In a way, this is a day that is a shadow, or a ripple, or an echo of the day before. It is a softer, simpler version of an event so big that words cannot exhaust it. Monday is not quite so potent, and yet it drips with the after-glow of the resurrection. It is a next day event, when the consequences of a cataclysmic happening begin to sink in and now this experience becomes mine. It is fitting that the lectionary for Easter Sunday Evening (which in biblical accounting of time is already the next day) includes:
On this mountain the Lord of hosts will make for all peoples
a feast of rich food, a feast of well-matured wines,
of rich food filled with marrow, of well-matured wines strained clear. (Isaiah 25:6)

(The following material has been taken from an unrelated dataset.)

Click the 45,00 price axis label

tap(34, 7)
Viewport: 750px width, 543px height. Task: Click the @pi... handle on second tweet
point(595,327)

I love the sensual quality of this text. When God spins the world around and we encounter it upside down our senses themselves are bowled over with feast, with drink, with excess. We need to take a breath to take it all in. On Easter Monday we digest Sunday’s excess. In due course we see it as a kind of surplus that is given for the sake of giving. We are filled to over-flowing for the good of all peoples. Easter Monday is a good day to ask ourselves how we might be food for the nations, drink for all peoples, justice for the lowest and righteousness for those imprisoned. Easter Monday is a day to take it home; to imagine that hope has taken up residence in me, in us, in the world.
I have made no special plans for this particular Easter Monday. Marking, above all else, makes a claim on me today. But I will make a special effort to listen to the echo of “Christ is risen”; an echo that has been massaged by the hills to sound just a little like “Allen is risen.” And the familiar refrain “He is risen indeed!” might approximate “He is risen in deed!”
May it be so.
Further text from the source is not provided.